_INSTRUCTIONS FOR THE TASK_
Reproduce every line from the start of the entries through the line containing "Given: Click the x-axis", both ends included. Change nothing except the click coordinates in the answers, shifting each one by adding -16.

_GIVEN RECORDS_
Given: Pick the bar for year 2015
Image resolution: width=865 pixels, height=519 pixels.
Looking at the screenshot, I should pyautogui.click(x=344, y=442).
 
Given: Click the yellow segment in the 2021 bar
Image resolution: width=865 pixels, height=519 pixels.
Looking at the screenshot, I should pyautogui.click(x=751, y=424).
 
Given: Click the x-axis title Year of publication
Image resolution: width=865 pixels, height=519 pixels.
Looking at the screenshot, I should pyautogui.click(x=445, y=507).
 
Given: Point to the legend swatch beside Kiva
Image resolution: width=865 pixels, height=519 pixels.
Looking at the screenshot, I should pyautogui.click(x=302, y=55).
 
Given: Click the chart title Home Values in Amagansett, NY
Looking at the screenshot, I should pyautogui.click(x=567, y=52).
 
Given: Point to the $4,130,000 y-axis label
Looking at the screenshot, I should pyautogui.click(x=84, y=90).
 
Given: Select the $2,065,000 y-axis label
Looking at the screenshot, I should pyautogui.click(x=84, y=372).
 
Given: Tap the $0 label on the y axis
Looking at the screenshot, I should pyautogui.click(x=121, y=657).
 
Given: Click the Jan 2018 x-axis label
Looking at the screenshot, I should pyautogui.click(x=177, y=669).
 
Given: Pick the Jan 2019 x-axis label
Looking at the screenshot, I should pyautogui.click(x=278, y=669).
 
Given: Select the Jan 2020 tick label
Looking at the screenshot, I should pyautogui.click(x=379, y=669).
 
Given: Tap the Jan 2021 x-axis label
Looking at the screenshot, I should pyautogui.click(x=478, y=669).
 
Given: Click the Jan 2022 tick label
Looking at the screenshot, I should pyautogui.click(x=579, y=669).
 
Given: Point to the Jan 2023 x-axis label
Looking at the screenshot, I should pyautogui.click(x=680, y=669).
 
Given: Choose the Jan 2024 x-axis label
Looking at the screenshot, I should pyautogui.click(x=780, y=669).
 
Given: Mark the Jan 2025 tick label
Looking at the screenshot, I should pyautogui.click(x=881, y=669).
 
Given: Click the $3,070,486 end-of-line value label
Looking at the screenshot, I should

_SOLUTION FOR THIS EXERCISE_
Given: Pick the bar for year 2015
Image resolution: width=865 pixels, height=519 pixels.
Looking at the screenshot, I should pyautogui.click(x=328, y=426).
 
Given: Click the yellow segment in the 2021 bar
Image resolution: width=865 pixels, height=519 pixels.
Looking at the screenshot, I should pyautogui.click(x=735, y=408).
 
Given: Click the x-axis title Year of publication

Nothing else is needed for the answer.